0:44 Alors qu'il me reste 40 secondes au compteur, j'arrive enfin au boss, Berial, une espèce de Démon minotaure enflammé. Bien entendu, je commence à peine à me battre, que la démo s'arrête... Grrrr! La frustration! Imaginez-vous au pieu avec Sharapova, et au bout de 40 secondes, elle vous fout dehors. (mmmh... ça serait peut-être suffisant, au fait...?)

0:45 Alors voilà, il me reste un petit quart d'heure pour tester le mode Mission: Executioner.

0:49 Je refais, libre de tout chrono, les derniers instants de la campagne décrite ci-dessus, pour me retrouver devant Berial (cfr screenshot ci-dessus). Autant les combats précédents manquaient singulièrement de mordant, autant Berial me semble coriace.
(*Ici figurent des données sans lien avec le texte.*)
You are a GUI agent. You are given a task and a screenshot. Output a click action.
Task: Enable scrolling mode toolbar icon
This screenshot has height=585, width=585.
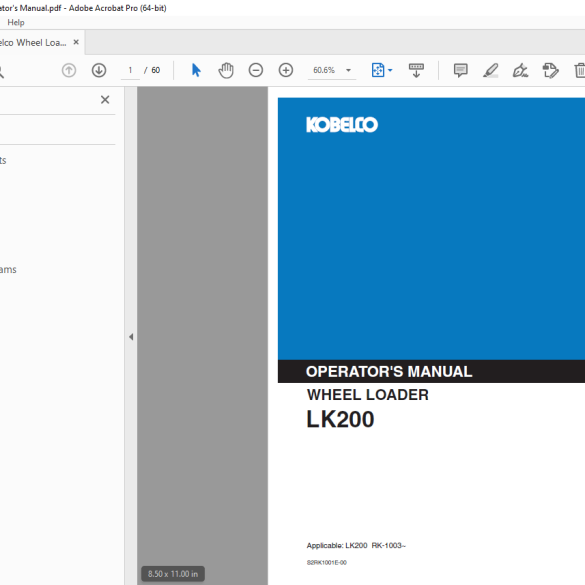pos(416,70)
0:52 Il y a pas mal de bonus de vie à ramasser, mais malgré cela, le démon semble quasiment invincible. Dès que je le touche, il m'envoie une ruade violente. Et les flingues sont sans effet.

0:53 Mort. On remet ça.

0:58 Mort. On remet ça.

1:05 Mort. On en reste là. Je suis naze.

Vais-je continuer à y jouer? Non.

Pourquoi? J'ai du mal à accepter l'aspect exagérément linéaire du jeu, la caméra fixe et les animations très moyennes de Nero. Le contraste entre les combats hyper-faciles et le boss indestructible est aussi un peu étrange. Peut-être que sur la longueur, les nouvelles combos rendront les combats plus intéressants, mais ce que j'ai vu ne me plaît pas trop. A essayer avant d'acheter, au minimum. Et si, pour une fois, les versions PS3 et XBOX 360 se valent, il est à noter que la version Microsoft coûtera 10 boulettes en moins. Pauvre Sony...


Footer note: jusqu'ici, j'ai toujours mis un point d'honneur à updater ce blog au minimum une fois par semaine... On a ses principes. Il se pourrait cependant que le prochain test soit un peu décalé, pour cause de petite intervention chirurgicale. Rien de bien grave, et comme ça va se passer sous anesthésie locale, je vais pouvoir mettre toutes ces heures de Trauma Center à profit pour recadrer un peu le chirurgien s'il se met à déconner. Vivement jeudi!

Merci pour votre patience, votre fidélité, tout ça.